# Study visa- refusal-confused



## PAW16 (Dec 21, 2015)

My daughter has been trying to apply for a study visa since the beginning of Feb this year to be in college in April. S.A High commission in Kenya has given her hell for the last two month with things changing once she gets to the counter. After completing her matric here in SA she applies to a public institution and is accepted. She goes home to Kenya to apply for her visa with all documents as requested by the DHA. 
The high commission in Kenya is requesting for a watermark certificate from the public institution. Public TVET institutions are not provided with watermark certificates and that those certificates are issued to private institutions
The college and DHET has tried to explain this to the High Commission in Kenya that this is not required for a public TVET institution but the high commission will not accept phone calls or emails from anyone.
On the DHET website that the institution is indeed registered.

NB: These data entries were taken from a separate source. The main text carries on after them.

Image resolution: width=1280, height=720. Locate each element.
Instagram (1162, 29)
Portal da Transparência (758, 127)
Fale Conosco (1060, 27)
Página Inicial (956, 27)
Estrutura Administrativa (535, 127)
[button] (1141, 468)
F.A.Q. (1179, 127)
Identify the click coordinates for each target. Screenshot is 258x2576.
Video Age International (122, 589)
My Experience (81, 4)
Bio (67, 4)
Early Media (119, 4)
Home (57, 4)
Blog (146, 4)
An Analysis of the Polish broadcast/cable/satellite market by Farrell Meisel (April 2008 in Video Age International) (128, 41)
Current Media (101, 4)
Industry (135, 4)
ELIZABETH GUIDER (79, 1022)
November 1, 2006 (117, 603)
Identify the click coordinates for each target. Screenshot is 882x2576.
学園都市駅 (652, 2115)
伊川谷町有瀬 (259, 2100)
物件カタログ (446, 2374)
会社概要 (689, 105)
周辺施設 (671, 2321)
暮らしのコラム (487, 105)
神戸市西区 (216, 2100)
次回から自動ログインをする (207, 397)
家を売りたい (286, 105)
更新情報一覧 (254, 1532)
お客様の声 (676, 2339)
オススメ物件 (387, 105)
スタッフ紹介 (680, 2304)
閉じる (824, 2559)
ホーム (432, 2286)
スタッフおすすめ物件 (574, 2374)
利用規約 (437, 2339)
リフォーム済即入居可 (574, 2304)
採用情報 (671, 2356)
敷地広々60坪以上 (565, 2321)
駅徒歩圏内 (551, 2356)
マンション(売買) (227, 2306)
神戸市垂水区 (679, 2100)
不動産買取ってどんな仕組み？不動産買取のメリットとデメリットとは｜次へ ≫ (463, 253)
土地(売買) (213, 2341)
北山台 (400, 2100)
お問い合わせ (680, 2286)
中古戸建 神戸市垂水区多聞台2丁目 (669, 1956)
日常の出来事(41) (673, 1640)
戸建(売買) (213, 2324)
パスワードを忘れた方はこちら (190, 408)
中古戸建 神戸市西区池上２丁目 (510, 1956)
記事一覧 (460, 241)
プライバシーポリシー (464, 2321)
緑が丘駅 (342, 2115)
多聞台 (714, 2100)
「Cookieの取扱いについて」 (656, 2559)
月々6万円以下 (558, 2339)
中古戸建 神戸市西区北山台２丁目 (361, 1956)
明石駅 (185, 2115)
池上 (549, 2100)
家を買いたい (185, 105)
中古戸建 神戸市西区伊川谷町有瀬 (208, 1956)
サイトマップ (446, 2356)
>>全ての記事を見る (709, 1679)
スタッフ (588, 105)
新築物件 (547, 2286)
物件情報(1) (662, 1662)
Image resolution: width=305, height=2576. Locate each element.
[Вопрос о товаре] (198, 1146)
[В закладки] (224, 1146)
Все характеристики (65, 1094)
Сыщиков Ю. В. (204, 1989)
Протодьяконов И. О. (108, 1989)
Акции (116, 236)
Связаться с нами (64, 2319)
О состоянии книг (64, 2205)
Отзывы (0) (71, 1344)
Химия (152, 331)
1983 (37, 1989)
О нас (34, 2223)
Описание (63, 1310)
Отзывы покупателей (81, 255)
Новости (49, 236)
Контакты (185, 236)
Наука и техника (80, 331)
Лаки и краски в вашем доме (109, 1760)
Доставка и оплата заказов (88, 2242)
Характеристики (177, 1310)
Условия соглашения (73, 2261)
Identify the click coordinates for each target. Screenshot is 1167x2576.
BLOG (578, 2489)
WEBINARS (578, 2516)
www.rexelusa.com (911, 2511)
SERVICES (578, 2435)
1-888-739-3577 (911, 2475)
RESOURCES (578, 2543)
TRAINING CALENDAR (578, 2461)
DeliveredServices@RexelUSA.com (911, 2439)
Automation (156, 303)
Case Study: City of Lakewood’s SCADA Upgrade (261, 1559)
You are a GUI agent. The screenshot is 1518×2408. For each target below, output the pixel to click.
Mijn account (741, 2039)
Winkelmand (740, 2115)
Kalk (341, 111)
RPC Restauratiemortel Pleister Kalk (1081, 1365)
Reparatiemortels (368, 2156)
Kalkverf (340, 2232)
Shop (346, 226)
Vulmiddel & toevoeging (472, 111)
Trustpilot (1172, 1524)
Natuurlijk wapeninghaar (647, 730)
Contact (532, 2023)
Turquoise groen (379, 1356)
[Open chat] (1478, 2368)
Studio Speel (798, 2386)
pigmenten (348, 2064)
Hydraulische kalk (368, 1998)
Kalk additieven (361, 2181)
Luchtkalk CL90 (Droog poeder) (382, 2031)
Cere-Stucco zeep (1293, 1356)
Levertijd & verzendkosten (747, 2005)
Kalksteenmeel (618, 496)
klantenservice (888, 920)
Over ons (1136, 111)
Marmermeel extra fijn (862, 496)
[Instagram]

They have completely refused to accept her documents and requested that she applies to private institution. How can this be, who can we turn to for help.


----------



## LegalMan (Dec 26, 2012)

PAW16 said:


> My daughter has been trying to apply for a study visa since the beginning of Feb this year to be in college in April. S.A High commission in Kenya has given her hell for the last two month with things changing once she gets to the counter. After completing her matric here in SA she applies to a public institution and is accepted. She goes home to Kenya to apply for her visa with all documents as requested by the DHA.
> The high commission in Kenya is requesting for a watermark certificate from the public institution. Public TVET institutions are not provided with watermark certificates and that those certificates are issued to private institutions
> The college and DHET has tried to explain this to the High Commission in Kenya that this is not required for a public TVET institution but the high commission will not accept phone calls or emails from anyone.
> On the DHET website that the institution is indeed registered.
> ...


I would turn to someone or some company that can apply on your behalf.


----------



## PAW16 (Dec 21, 2015)

Hello,

I am using a company. And they still don't want to recognise the letter. I am trying to get DHET explain to them, but this is another long process.


----------



## PAW16 (Dec 21, 2015)

*Study Visa Refusal- Confused*

Hi All,

Can someone advice me on what to do, if the South Africa high commission in Kenya refuses to accept documents for the application of the study visa even after payment, and refuses to acknowledge a letter from the DHET. What do we do, nobody is picking up the phones and replying to emails. This is so frustrating!!


----------



## hopeful1986 (Feb 5, 2014)

hi, have you had any luck? i take it your daughter has already scheduled an appointment with the officers and no luck? would they accept any confirmations of the validity of the school from the department of education perhaps? its such a mess! did you ever work this out eventually? maybe try speak to the consult directly if possible? perhaps your daughter could try this at the embassy?


----------



## PAW16 (Dec 21, 2015)

hopeful1986 said:


> hi, have you had any luck? i take it your daughter has already scheduled an appointment with the officers and no luck? would they accept any confirmations of the validity of the school from the department of education perhaps? its such a mess! did you ever work this out eventually? maybe try speak to the consult directly if possible? perhaps your daughter could try this at the embassy?


Hello,

They finally accepted her documents after numerous emails, when the visa will be out is another story. The collage has accepted to wait for her until the 20th, but we think that she will not get the visa in time. I honestly see as though she is being punished for addressing her unfair treatment. We are hoping to receive an out come this week.


----------